A renewed focus on Science and Technology in Nigeria

A renewed focus on Science and Technology in Nigeria

Science has been defined as “the acquisition of knowledge”, while technology is “the application of this acquired knowledge.” This was the definition I learned back in secondary school and it is so simple that even as a young child it stuck. According to Wikipedia, science is from the Latin word scientia meaning “knowledge”, while technology is from two Greek words techne meaning “art, skill or craft” and logia meaning “study of.” Wherever you are reading this piece, you don’t have to think too far to see how science and technology have changed the standard of living and in essence, are unavoidable. If this is the case, then does an argument need to be made for the benefits of this for the public sector? Shouldn’t science and technology speak for themselves through human attachment to their benefits? Why does it appear that this field is stagnant back on the African continent or even when there is some progress, it is initiated by outsiders and not locals?
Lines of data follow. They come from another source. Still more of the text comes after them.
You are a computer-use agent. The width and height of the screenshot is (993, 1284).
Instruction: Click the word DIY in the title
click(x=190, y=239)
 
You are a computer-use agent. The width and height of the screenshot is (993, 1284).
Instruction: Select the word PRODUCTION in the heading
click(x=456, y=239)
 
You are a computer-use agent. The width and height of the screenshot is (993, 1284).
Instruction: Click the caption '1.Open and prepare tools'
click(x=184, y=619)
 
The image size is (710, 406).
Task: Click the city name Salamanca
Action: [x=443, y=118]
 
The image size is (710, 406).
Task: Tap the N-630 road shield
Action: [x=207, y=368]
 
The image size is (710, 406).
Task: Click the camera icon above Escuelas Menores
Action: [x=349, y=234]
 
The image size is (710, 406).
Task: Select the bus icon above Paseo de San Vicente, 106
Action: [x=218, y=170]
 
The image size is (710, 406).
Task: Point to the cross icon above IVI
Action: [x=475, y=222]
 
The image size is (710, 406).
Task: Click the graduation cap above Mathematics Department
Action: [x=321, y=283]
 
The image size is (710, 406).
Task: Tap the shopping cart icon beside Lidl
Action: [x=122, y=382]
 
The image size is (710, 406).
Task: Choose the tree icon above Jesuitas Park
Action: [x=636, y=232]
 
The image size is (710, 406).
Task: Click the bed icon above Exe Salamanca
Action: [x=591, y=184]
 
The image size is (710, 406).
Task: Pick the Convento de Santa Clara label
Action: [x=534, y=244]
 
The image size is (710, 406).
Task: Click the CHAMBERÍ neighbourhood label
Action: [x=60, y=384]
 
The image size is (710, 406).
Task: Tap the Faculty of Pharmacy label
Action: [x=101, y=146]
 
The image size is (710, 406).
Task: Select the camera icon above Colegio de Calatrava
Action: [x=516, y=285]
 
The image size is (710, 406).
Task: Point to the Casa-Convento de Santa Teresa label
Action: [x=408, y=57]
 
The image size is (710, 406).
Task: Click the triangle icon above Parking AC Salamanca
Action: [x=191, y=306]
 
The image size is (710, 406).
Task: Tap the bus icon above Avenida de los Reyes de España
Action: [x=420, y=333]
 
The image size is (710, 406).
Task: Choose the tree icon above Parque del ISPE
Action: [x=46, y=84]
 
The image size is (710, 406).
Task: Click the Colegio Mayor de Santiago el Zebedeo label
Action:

 A few months ago, I came across a story and a YouTube video where young women scientists from the developing world were honored. There were three African women on the list: Drs Osowole and Ademola from Nigeria for Chemical and Physical Sciences respectively and Dr. Evans from South Africa for Biological Sciences. I was both proud and amazed because upon examining the list, all the other scientists recognized were from different countries; there were no two scientists from the same country except Nigeria. I remember thinking to myself; this is what Nigeria (and the continent) should be in the news for.  Though I have no idea about the nomination process nor the size of the pool of nominees, it made me acknowledge the importance of scientists being recognized for the work they are doing. It got me thinking about the state of science and technology in Nigeria and elsewhere in the world.

If we look at the history of science, there was a time when only those who were rich or well off were performing experiments and making discoveries (a la Antoine Lavoisier, Isaac Newton and Galileo). This is because scientific research was, and is still often expensive and time-consuming and as such, its pursuit was available to only a few. As time went on and advances were made, resources would come from both government agencies and private organizations. The reason for this is quite clear: governments could benefit from improving the lives of its citizens and private organizations could make money off these improvements. With this switch in available resources, it meant that more and more people could conduct research. This is the model adopted in most countries today.

As a scientist, I often look to the United States (US) as a model clearly because the impact of science and technology is most ubiquitous there and it is at the frontier of scientific discovery. In the US, scientific research is mostly aided by the National Science Foundation, the National Institute of Health and the Department of Energy. Grants are written and are required to show the significance of the research, how the research results will be disseminated and the local and national influence of such research on the next generation of scientists. A similar model was suggested by former President Obasanjo in 2006 to create such an agency in Nigeria (Nigerian National Science Foundation) with $5 billion but this plan never materialized. There was hope that this plan would be revived during the presidencies of Umar Yar’Adua, in his capacity as a chemistry graduate and Goodluck Jonathan with a PhD in Zoology, but that did not happen. The fact is that such government expenditure will need all branches of the government to agree on the impact of science and technology on the standard of living and this is often a classic hurdle.

Although science and technology has proliferated in our lives, those who hold the keys to its success (through the provision of funds) are usually not scientists and are still rather focused on private short-term benefits to realize how relevant such an expenditure would be to  citizens. The long-term nature of scientific benefits impedes the willingness of such individuals to commit funds to its development.

As I look ahead to the future, my hope is that science and technology will rise as it has in most developed countries. It has already begun with the women scientists honored in September 2011 and my hope is that they will blaze the trail for other young scientists under them. Perhaps their story will be told at a legislative hearing and become a force in the recognition of science and technology as an imperative in improving our lot as a country.

Damilola Daramola is a Post-doctoral Research Associate at the Center for Electrochemical Engineering at Ohio University, USA, where he conducts research on hydrogen production from wastes like ammonia and urea. He received his Doctoral degree in Chemical Engineering from Ohio University and frequently writes on personal growth and science.